Secondo il produttore cinematografico condannato a 23 anni per stupro, Jose Baez non ha fornito i servizi legali pattuiti nel contratto.

Covermedia

9.5.2021 - 09:41

Harvey Weinstein ha citato in giudizio il suo ex avvocato Jose Baez. Il produttore cinematografico caduto in disgrazia ha intentato una causa contro il legale, che ha archiviato il suo procedimento penale a New York nel 2019, chiedendo un rimborso di 1 milione di dollari più gli interessi. Nella causa è stata trascinata anche la compagna dell’avvocato, Michelle Medina.

«Baez si è rifiutato di fornire qualsiasi servizio legale sostanziale o significativo a Weinstein in violazione del (loro) impegno», si legge nella causa depositata, secondo cui Baez avrebbe accettato di essere pagato per «i servizi resi con il co-consulente Ronald S. Sullivan Jr. fino alla fine di tutti i procedimenti su base processuale e post-processuale», dopo essersi unito al team legale dell’ex mogul nel gennaio 2019. In totale, secondo il contratto, Baez doveva ricevere un compenso di 2 milioni di dollari in tranche mensili da 200mila dollari.

Tuttavia per Weinstein, il legale «era regolarmente non disponibile a comunicare con lui, e non direttamente coinvolto nella compilazione, indagine, ricerca e stesura di vari lavori legali sostanziali ad alta priorità che sono stati sostanzialmente delegati ad altri e non a Baez, come per esempio allo studio legale Ronald S. Sullivan Jr.».

Nel maggio 2019, Weinstein ha chiesto a Baez di produrre un rendiconto del tempo investito nel caso, ricevendo però un due di picche. Baez avrebbe quindi iniziato a minacciare Weinstein intimandogli di pagare il milione di dollari in sospeso per evitare le sue dimissioni dal caso legale, poi di fatto avvenute nell’estate del 2019.

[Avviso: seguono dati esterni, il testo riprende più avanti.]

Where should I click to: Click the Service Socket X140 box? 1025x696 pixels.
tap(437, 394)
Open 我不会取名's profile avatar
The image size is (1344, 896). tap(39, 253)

La difesa di Baez risponde

Rispondendo alla causa, Joe Tacopina, un avvocato di Baez e Medina, ha difeso le intenzioni dei suoi assistiti come riportato da Variety.

«La causa di Harvey Weinstein contro Jose Baez e la sua azienda non è altro che l'ennesimo atto predatorio di un vile demone, completamente privo di credibilità (…) La causa di Weinstein ha aperto la porta alla divulgazione di dichiarazioni dannose da parte sua che altrimenti sarebbero state protette dal privilegio avvocato-cliente. Nonostante la propensione di Weinstein per il bullismo, Jose Baez è un pilastro importante della comunità legale e attende con impazienza di smascherare le affermazioni di Weinstein per quello che sono, bugie audaci».

La risposta di Weinstein

In risposta alla dichiarazione, un portavoce di Weinstein ha tuttavia ribattuto a tono: «A parte la tirata irrilevante del signor Tacopina, Harvey Weinstein è legittimamente autorizzato a ricevere una rappresentanza legale equa e responsabile. Il signor Weinstein e i suoi avvocati lo vedono come un semplice disaccordo sulle commissioni e come tale si aspettano venga risolto amichevolmente».

Weinstein è stato riconosciuto colpevole di stupro di terzo grado e atto sessuale criminale di primo grado nel febbraio 2020. Dovrà scontare 23 anni di carcere.